I diari di Angela - Noi due cineasti

di Yervant Gianikian, Angela Ricci Lucchi

Viaggio attraverso i ricordi materiali ed immateriali di Angela Ricci Lucchi che assume le sembianze di un vero e proprio bilancio artistico ed esistenziale della coppia di artisti.

I diari di Angela - Noi due cineasti recensione

Nel titolo c’è tutto il senso di questo lavoro. I diari di Angela, il resoconto di una vita, quella di Angela Ricci Lucchi scomparsa pochi mesi fa. Al plurale, ad indicare non solo il numero consistente di quaderni messi insieme negli anni, ma anche la pluralità di esperienze incluse al suo interno e di tecniche utilizzate per raccoglierle. In bilico tra la parola scritta, il disegno e l’acquerello. Fatti pubblici e privati, cronache di viaggio, idee e appunti sparsi. Omaggio alla memoria ma anche primo passo di una fase nuova, inevitabilmente diversa eppure altrettanto importante. Anzi, decisiva: continuare i progetti lasciati in sospeso e pianificarne di nuovi. Raccogliere l’eredità, farsi testimoni e portatori di un’idea di cinema, lavoro, mondo intrisa di umanità e responsabilità che segue tre linee guida: vedere, sentire, comprendere. Senza comprensione niente ha senso. I viaggi e gli incontri, la ricerca ed il montaggio. Tutto per la propria arte: risignificare i passaggi storici e traumatici del Novecento attraverso un lavoro attivo sul suo archivio audiovisivo.
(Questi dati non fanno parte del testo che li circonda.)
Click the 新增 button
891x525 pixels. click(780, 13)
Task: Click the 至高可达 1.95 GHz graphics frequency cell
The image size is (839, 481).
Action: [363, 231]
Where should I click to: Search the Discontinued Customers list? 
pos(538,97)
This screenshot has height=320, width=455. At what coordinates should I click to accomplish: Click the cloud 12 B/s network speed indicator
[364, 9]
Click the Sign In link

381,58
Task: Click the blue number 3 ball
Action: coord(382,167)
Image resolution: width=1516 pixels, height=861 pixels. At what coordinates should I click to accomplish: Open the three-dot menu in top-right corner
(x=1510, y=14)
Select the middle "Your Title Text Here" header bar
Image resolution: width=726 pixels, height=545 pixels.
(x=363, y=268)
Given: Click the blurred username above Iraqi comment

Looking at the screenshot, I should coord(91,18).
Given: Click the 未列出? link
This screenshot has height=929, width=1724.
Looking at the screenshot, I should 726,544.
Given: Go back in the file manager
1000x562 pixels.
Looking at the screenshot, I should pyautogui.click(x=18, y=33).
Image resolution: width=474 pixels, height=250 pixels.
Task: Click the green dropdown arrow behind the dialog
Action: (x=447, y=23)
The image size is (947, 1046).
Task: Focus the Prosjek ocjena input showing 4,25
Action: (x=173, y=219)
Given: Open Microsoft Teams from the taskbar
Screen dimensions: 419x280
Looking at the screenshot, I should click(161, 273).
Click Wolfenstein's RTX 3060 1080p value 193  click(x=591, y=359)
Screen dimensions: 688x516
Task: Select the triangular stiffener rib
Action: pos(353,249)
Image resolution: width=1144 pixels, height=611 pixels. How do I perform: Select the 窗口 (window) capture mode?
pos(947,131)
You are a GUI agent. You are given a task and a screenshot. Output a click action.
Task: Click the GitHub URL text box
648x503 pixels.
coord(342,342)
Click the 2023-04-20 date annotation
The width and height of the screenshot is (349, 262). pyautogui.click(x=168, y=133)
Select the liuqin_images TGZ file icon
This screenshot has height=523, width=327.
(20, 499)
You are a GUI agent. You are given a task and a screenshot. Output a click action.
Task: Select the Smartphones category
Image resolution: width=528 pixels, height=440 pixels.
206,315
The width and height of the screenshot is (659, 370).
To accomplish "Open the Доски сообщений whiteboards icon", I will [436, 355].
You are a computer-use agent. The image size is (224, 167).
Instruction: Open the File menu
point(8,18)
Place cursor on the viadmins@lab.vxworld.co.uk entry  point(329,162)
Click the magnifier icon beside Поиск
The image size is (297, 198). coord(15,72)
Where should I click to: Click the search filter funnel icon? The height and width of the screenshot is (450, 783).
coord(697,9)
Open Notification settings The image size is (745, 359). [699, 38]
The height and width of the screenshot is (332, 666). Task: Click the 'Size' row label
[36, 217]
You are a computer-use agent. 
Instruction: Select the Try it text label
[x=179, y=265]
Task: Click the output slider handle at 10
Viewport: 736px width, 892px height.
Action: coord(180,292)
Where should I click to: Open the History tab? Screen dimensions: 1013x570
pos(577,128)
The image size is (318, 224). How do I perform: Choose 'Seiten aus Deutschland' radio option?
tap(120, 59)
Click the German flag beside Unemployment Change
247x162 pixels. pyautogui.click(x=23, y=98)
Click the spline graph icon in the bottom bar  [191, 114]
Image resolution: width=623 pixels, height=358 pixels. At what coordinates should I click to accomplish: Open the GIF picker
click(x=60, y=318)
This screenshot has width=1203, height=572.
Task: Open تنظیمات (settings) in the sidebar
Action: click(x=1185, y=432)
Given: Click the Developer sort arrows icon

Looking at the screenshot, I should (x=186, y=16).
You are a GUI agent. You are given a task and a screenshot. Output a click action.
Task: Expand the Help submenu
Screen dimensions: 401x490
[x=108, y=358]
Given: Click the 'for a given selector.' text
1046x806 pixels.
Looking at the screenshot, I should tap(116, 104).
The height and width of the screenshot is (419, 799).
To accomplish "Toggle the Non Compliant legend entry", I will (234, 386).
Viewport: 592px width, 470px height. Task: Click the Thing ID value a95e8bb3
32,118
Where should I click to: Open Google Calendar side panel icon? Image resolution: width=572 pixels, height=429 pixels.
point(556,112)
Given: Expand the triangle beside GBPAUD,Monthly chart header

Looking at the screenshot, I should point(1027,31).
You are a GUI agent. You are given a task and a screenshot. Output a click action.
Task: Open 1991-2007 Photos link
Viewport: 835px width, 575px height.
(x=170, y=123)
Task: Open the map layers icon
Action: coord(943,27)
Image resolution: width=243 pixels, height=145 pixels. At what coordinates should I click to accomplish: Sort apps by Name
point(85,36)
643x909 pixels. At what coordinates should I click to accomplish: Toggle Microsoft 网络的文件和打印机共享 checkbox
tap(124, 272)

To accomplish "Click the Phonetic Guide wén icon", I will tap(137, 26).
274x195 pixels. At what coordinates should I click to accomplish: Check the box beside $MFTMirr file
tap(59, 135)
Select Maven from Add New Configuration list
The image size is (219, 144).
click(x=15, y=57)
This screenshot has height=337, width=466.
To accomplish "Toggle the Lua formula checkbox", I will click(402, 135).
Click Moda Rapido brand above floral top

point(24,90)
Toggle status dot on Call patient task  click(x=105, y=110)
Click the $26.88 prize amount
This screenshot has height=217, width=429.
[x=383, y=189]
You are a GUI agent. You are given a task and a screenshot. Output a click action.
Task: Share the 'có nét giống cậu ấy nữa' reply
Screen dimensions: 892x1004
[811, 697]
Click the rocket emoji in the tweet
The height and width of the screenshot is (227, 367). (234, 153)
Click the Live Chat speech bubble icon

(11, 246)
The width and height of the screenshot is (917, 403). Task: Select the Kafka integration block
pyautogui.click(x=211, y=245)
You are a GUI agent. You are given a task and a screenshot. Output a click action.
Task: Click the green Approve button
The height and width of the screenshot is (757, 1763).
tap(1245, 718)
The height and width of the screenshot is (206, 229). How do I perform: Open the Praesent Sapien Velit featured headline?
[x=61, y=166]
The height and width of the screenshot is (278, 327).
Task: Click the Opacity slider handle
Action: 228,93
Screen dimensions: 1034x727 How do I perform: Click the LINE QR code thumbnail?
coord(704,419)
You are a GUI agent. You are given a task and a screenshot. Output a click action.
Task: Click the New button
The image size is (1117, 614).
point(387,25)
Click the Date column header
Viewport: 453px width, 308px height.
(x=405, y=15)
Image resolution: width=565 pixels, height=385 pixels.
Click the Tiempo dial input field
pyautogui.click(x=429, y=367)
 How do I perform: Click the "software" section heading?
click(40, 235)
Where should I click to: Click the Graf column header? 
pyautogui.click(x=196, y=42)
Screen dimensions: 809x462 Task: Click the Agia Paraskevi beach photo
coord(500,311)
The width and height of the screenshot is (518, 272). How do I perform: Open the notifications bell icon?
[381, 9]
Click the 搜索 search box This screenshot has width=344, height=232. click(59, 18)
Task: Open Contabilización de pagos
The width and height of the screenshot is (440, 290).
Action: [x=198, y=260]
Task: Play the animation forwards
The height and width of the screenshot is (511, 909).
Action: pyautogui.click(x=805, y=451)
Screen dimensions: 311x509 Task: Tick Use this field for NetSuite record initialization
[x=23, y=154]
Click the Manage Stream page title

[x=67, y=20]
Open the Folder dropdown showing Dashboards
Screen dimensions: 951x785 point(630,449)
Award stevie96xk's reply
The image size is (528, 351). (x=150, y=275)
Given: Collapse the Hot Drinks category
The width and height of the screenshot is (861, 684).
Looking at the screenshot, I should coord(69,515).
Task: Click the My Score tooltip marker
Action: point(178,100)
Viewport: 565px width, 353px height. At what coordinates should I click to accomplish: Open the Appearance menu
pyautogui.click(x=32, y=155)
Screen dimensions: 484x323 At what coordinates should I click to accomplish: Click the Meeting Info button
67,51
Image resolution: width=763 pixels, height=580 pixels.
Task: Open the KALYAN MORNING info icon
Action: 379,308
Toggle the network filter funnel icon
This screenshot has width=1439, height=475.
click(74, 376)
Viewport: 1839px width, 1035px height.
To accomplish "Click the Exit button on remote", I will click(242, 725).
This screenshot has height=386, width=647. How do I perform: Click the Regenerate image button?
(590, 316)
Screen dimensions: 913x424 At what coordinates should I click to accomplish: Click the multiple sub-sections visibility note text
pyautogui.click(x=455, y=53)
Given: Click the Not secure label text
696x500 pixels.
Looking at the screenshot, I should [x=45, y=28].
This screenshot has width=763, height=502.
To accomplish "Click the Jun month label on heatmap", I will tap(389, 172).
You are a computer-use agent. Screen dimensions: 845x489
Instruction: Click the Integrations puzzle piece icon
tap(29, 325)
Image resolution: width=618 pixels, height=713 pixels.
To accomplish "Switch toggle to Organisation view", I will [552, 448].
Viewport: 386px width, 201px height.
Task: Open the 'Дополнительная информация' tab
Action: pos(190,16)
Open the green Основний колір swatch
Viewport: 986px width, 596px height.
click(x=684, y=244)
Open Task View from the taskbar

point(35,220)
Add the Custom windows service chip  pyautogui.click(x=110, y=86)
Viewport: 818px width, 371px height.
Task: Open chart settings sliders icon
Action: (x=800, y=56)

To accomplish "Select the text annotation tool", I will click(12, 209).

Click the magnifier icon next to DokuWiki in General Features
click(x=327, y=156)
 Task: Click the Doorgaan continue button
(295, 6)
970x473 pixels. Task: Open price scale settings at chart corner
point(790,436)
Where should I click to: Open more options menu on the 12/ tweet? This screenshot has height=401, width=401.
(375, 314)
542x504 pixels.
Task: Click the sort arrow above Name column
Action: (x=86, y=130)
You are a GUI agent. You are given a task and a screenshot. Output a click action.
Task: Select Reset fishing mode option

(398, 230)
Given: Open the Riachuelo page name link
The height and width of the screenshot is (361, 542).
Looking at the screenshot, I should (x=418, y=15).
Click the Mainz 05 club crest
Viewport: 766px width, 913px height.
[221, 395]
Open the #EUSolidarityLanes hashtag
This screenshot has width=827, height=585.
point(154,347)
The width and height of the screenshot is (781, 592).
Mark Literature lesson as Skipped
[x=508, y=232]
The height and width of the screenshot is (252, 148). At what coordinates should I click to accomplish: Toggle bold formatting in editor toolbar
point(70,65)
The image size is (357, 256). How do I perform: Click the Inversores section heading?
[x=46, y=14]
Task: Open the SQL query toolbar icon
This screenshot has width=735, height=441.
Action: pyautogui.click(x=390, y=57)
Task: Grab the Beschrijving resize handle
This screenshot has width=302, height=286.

Il passato, certo. Ma anche il presente. Si veda il frammento in Bosnia: davanti alle domande di chi ha perso tutto servono necessariamente delle risposte. Per offrire un orizzonte di senso più ampio, per sottrarre le immagini e le esperienze al flusso indistinto e caotico dell’esistenza e della televisione, che tende sempre a sostituire una guerra con un’altra. Eppure ne I diari di Angela il lavoro è tenuto ai margini, quasi sempre fuori campo, ad eccezione di un paio di momenti in Russia e a casa, davanti alla moviola. Alla ricerca di immagini di cui innamorarsi. In questo caso ci viene offerto il controcampo quotidiano del lavoro. Ciò che vi si cela dietro ma che allo stesso tempo sostiene, alimenta, testimonia un certo modo di stare al mondo e di intendere il proprio cinema. La vita di tutti i giorni, dunque. Ma anche e soprattutto i viaggi in giro per l’Europa e l’Oriente, la Bosnia, la Turchia, l’Iran, la Russia, l’Armenia, a caccia di tracce, testimonianze, fotogrammi. Per ogni luogo almeno una persona rimasta impressa nella memoria: l’archivista russa ed il suo gatto, sorprendentemente affettuoso con Angela, lo straripante Walter Chiari del viaggio armeno, la guida bosniaca, i gendarmi turchi che gli salvarono la vita nel 1978. E poi il taglialegna e soprattutto Laura, figure imprescindibili della casa sulla collina.

Più privato che pubblico si diceva. Ma senza ricatti emotivi. Il concetto di diario nel suo senso più puro. Frasi semplici, brevi, descrittive a scolpire il presente (già passato), fissare i pensieri ed i ricordi. Schizzi leggeri come acquarelli di cui Yervant Gianikian si serve per commentare le immagini, accompagnarle in questo viaggio attraverso i ricordi materiali ed immateriali che assume le sembianze di un vero e proprio bilancio artistico ed esistenziale. Senza lezioni di sorta. In punta di piedi, umilmente, dolcemente. Come quelle immagini che emergono dall’archivio privato: l’albero di mela cotogna sorto in mezzo alle macerie e ai palazzi sventrati di Sarajevo, gli acquarelli che raccontano l’ustione di Yervant che lo condusse ad un passo dalla morte, la preparazione del vino, l’orto con i suoi frutti, le pizze di pellicola nascoste attentamente per il passaggio della frontiera, i fotogrammi del soldato durante la Prima Guerra Mondiale. E poi quel bacio di Angela rivolto alla telecamera, sulla spiaggia. Più bella di qualsiasi dichiarazione d'amore. 

Noi due cineasti. Dall’uno al due. Dal diario, racconto in prima persona, al lavoro della coppia. Campo (Angela e la sua macchina fotografica) e controcampo (la macchina da presa che la filma). Pensando a domani.